Can patient-reported data improve predictions about who will be a high-need, high-cost patient in British Columbia?

Abstract

Purpose: Improving the outcomes for high-need, high-cost (HNHC) patients requires accurately predicting who will become an HNHC patient. The objectives of this study are to: (1) develop models to predict individuals at risk of becoming future HNHC patients, and (2) compare the performance of predictive models with and without patient-reported data.

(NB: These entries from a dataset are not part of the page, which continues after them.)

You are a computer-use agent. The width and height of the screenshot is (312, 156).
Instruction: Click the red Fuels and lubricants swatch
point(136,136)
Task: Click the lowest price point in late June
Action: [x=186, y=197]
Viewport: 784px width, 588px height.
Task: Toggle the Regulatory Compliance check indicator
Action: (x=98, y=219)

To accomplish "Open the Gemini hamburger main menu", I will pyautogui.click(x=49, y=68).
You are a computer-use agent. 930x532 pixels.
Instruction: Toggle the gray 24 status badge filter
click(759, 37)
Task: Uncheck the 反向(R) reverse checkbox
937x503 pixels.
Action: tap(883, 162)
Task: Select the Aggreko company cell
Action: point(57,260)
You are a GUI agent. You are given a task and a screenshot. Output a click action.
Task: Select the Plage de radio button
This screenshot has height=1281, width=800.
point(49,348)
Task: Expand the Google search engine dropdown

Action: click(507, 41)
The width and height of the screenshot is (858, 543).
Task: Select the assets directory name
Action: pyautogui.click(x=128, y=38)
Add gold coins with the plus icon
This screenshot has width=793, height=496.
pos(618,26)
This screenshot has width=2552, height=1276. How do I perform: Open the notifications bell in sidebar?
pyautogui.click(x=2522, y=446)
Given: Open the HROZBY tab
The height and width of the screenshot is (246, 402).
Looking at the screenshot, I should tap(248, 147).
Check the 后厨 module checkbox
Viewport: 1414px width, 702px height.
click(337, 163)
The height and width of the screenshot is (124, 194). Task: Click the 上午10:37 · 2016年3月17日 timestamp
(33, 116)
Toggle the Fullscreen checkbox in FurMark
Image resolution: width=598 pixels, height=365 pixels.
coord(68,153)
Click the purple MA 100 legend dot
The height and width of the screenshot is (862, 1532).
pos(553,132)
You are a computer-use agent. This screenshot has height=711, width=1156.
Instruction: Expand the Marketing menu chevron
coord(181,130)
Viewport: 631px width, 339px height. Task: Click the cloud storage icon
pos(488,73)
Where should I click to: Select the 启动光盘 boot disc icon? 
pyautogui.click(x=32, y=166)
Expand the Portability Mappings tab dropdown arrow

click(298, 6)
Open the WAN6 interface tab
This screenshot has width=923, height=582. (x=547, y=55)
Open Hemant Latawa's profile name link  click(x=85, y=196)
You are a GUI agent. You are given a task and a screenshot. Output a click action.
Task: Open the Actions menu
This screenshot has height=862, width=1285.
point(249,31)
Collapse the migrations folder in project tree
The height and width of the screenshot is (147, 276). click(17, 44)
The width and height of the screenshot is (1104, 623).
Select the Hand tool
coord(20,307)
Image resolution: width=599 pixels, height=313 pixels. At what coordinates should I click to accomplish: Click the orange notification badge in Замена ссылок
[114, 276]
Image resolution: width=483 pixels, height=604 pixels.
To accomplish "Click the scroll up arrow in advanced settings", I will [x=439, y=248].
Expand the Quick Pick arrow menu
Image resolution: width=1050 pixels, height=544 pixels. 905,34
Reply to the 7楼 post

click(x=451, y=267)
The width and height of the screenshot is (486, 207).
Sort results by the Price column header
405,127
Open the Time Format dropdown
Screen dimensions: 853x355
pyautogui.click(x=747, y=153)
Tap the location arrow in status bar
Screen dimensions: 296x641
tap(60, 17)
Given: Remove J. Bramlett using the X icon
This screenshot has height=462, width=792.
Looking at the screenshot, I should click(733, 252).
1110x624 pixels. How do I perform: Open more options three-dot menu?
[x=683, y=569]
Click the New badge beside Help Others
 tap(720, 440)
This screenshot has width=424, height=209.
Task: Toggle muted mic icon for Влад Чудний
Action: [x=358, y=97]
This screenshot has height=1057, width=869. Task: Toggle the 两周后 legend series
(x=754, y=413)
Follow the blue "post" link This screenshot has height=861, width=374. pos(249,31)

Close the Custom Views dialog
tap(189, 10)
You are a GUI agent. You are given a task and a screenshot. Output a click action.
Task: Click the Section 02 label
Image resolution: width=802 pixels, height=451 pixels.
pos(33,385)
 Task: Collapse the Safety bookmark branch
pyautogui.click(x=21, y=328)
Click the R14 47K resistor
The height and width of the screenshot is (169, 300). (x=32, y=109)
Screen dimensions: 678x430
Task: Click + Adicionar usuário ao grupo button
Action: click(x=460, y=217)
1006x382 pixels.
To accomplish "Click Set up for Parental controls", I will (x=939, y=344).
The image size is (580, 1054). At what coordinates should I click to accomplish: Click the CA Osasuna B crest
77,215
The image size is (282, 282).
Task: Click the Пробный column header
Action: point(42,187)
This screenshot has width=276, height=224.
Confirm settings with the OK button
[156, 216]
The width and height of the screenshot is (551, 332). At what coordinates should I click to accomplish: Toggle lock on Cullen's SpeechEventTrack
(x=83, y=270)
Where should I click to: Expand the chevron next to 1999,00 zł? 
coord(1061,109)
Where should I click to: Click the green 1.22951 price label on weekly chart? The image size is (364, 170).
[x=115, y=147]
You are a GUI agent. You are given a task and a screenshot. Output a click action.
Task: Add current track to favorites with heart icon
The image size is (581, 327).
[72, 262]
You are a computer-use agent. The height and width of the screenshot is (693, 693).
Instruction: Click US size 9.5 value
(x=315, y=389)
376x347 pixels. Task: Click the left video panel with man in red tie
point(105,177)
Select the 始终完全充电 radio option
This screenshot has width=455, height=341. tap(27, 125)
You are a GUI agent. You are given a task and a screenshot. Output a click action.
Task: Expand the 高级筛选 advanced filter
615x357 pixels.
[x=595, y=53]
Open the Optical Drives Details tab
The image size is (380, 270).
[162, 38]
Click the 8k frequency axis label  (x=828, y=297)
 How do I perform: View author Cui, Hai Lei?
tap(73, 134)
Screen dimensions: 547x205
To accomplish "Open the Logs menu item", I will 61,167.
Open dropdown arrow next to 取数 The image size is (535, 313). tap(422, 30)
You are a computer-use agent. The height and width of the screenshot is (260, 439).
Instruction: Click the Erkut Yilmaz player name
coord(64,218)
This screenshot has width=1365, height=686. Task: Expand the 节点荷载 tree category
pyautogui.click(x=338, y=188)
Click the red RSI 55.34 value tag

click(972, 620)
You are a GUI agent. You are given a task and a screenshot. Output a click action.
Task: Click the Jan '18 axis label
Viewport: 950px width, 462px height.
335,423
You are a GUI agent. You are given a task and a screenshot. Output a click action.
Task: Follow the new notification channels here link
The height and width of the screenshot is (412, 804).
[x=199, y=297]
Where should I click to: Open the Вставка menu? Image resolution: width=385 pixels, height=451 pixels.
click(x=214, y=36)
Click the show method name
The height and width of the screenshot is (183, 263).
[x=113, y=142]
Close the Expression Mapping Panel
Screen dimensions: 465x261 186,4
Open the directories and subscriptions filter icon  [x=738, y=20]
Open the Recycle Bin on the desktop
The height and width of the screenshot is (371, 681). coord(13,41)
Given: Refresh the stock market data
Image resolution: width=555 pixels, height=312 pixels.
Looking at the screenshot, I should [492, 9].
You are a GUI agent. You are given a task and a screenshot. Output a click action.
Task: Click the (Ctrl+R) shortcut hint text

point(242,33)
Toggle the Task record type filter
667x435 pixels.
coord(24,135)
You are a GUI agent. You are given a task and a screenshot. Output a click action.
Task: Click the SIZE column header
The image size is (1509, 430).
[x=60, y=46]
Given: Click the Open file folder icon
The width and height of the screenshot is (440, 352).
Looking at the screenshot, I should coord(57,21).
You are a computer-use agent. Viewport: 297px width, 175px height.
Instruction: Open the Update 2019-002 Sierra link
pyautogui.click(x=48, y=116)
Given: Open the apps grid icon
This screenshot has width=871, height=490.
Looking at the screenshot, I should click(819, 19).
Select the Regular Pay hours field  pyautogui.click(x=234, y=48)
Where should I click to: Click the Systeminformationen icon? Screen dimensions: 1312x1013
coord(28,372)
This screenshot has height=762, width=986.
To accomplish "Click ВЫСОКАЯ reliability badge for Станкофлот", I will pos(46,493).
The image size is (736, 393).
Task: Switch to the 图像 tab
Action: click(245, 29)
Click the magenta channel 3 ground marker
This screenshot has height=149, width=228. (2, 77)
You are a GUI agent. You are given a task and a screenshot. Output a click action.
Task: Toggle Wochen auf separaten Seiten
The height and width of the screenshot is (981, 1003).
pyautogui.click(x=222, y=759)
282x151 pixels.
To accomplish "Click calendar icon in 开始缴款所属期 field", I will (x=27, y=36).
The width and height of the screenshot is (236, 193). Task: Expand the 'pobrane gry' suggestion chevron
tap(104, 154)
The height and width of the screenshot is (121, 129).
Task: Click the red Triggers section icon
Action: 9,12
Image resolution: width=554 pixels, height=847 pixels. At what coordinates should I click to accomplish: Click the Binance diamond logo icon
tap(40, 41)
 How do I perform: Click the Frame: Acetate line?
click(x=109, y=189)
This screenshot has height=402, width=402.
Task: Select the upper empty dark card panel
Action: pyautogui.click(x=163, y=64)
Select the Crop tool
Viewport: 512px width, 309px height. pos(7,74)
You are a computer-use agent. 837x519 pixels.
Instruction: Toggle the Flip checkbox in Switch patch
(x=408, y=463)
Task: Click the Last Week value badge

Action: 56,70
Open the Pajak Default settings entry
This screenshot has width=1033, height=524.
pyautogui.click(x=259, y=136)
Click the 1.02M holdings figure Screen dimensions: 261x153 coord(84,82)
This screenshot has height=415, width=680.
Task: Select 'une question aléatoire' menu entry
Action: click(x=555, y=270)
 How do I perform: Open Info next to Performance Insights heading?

Methods: We used data from two patient-reported surveys datasets from British Columbia, Canada (inpatient and emergency department (ED) surveys) and linked administrative data. Our outcome was being an HNHC patient in the year following survey completion (i.e., incurring costs in the top 5% of the population). We compared two predictor sets, including a standard set (demographic, clinical, and resource use/cost) and an enhanced set (which included patient-reported data), across five model types. We assessed performance using measures of discrimination (c-statistic, and cost capture) calibration (calibration curve), and clinical usefulness (decision curve analysis).

Results: Our final sample size was 11,964 for the inpatient survey and 11,144 for the ED survey. Models exhibited good discrimination and calibration. The addition of patient-reported data improved discrimination as measured by the c-statistic (from 0.83, 95% CI: 0.77-0.86 to 0.85, 95% CI: 0.80-0.88 for the logistic regression model from the ED survey), and cost capture (from 0.52, 95% CI: 0.40-0.67 to 0.62, 95% CI: 0.48-0.76). The decision curve analysis demonstrated that the enhanced models provided the highest net benefit across a range of thresholds.

Conclusion: Patient-reported data improved the discriminative performance of models to predict HNHC patients, particularly for those with the highest health care costs.